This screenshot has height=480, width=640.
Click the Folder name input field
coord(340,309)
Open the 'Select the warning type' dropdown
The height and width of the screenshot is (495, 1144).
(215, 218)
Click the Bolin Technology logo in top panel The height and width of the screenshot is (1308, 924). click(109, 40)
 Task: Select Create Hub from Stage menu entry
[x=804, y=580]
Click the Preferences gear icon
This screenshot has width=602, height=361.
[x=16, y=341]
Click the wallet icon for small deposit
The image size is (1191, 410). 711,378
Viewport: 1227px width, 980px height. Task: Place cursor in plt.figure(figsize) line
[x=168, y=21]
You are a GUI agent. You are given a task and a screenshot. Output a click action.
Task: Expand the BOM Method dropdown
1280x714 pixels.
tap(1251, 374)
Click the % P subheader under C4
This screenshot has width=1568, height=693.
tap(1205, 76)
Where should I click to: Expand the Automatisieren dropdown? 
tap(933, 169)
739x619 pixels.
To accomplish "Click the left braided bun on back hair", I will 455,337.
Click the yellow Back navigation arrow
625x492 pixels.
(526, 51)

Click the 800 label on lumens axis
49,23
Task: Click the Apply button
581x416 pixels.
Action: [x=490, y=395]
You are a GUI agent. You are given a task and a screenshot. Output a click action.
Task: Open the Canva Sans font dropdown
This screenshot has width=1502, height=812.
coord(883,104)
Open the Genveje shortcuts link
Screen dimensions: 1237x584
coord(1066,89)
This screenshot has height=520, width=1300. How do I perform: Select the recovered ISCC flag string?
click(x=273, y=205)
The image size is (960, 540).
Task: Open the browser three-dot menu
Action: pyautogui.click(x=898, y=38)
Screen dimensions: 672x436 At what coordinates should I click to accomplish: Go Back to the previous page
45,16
* * *
Quote, word for word, the rows from the line containing "Task: Click the Apply button" through the line containing "coord(1066,89)", including both of those lines.

Task: Click the Apply button
581x416 pixels.
Action: [x=490, y=395]
You are a GUI agent. You are given a task and a screenshot. Output a click action.
Task: Open the Canva Sans font dropdown
This screenshot has width=1502, height=812.
coord(883,104)
Open the Genveje shortcuts link
Screen dimensions: 1237x584
coord(1066,89)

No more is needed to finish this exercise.